Dataclasses are the right choice for objects you construct yourself within business logic — aggregation results, intermediate processing objects, domain value objects. They are lighter than Pydantic and more explicit than raw dictionaries.

@dataclass(frozen=True) makes them immutable — useful for value objects:

@dataclass(frozen=True)
class DateRange:
    start: str
    end: str

    def __post_init__(self):
        if self.start > self.end:
            raise ValueError(f"start ({self.start}) must be before end ({self.end})")

__post_init__ allows adding simple invariant validation without Pydantic — sufficient for most domain-level constraints.

Rule 3: Pydantic for Everything That Touches System Boundaries

from pydantic import BaseModel, Field, field_validator
from typing import Literal

class CertificateRequest(BaseModel):
    account_id: str = Field(min_length=3, max_length=50)
    volume: float = Field(gt=0, description="Volume in MWh")
    technology: Literal["WIND", "SOLAR", "HYDRO", "BIOMASS"]
    period_from: str
    period_to: str

    @field_validator("period_to")
    @classmethod
    def period_to_after_from(cls, v: str, info) -> str:
        if "period_from" in info.data and v <= info.data["period_from"]:
            raise ValueError("period_to must be after period_from")
        return v

class CertificateResponse(BaseModel):
    id: str
    volume: float
    status: Literal["ACTIVE", "CANCELLED", "TRANSFERRED"]

    model_config = {"from_attributes": True}  # ORM compatibility

Pydantic wins at every system boundary: HTTP inputs (request bodies, query parameters), JSON responses, configuration files, environment variables.

from pydantic_settings import BaseSettings

class Settings(BaseSettings):
    database_url: str
    redis_url: str
    secret_key: str
    debug: bool = False

    model_config = {"env_file": ".env"}

settings = Settings()  # Raises a clear error if DATABASE_URL is missing

pydantic-settings is particularly valuable — it reads environment variables, casts them to the correct types, and raises explicit errors at startup if a required variable is absent.

Performance: When It Actually Matters

Pydantic v2 (rewritten in Rust) is substantially faster than v1, but still slower than dataclasses for object construction:

ToolConstruction (relative)ValidationJSON Serialisation
TypedDict1xNoneManual
Dataclass1.2x__post_init__dataclasses.asdict()
Pydantic v23–5xComplete.model_dump_json()

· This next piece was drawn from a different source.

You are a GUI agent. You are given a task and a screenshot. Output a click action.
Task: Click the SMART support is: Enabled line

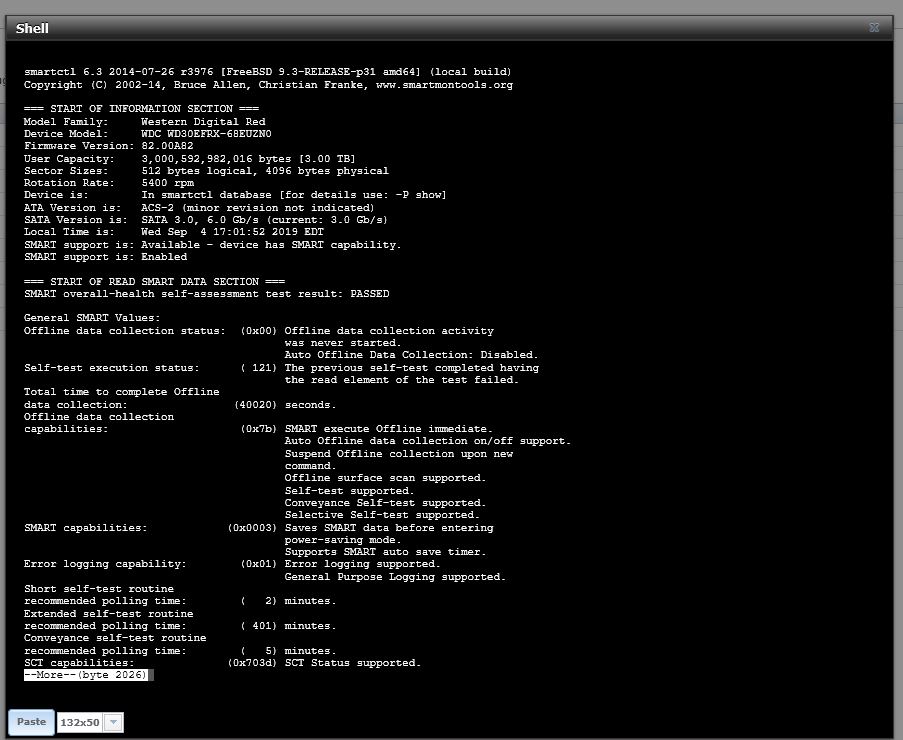click(105, 257)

On a FastAPI endpoint handling 1,000 requests per second with simple models, the difference between Pydantic and dataclasses is negligible. It becomes visible in data processing pipelines that instantiate millions of objects — ETL jobs, large file processing.

The practical rule: do not optimise prematurely. Pydantic at boundaries, dataclasses internally — this separation delivers good performance by default without micro-optimisation.

Combining All Three

In a real project, all three coexist naturally:

from typing import TypedDict
from dataclasses import dataclass
from pydantic import BaseModel

# TypedDict: raw response from the external API
class RawApiResponse(TypedDict):
    data: list[dict]
    meta: dict

# Pydantic: validates and parses the response at the boundary
class Certificate(BaseModel):
    id: str
    volume: float
    status: str

# Dataclass: internal business object after processing
@dataclass
class CertificateReport:
    total_volume: float
    active_count: int
    cancelled_count: int

def process_response(raw: RawApiResponse) -> CertificateReport:
    certificates = [Certificate.model_validate(item) for item in raw["data"]]
    active = [c for c in certificates if c.status == "ACTIVE"]
    cancelled = [c for c in certificates if c.status == "CANCELLED"]
    return CertificateReport(
        total_volume=sum(c.volume for c in certificates),
        active_count=len(active),
        cancelled_count=len(cancelled),
    )

Each tool in its place: TypedDict for raw external data, Pydantic for boundary validation, dataclass for internal logic. This separation is what keeps the code readable and maintainable over the long term.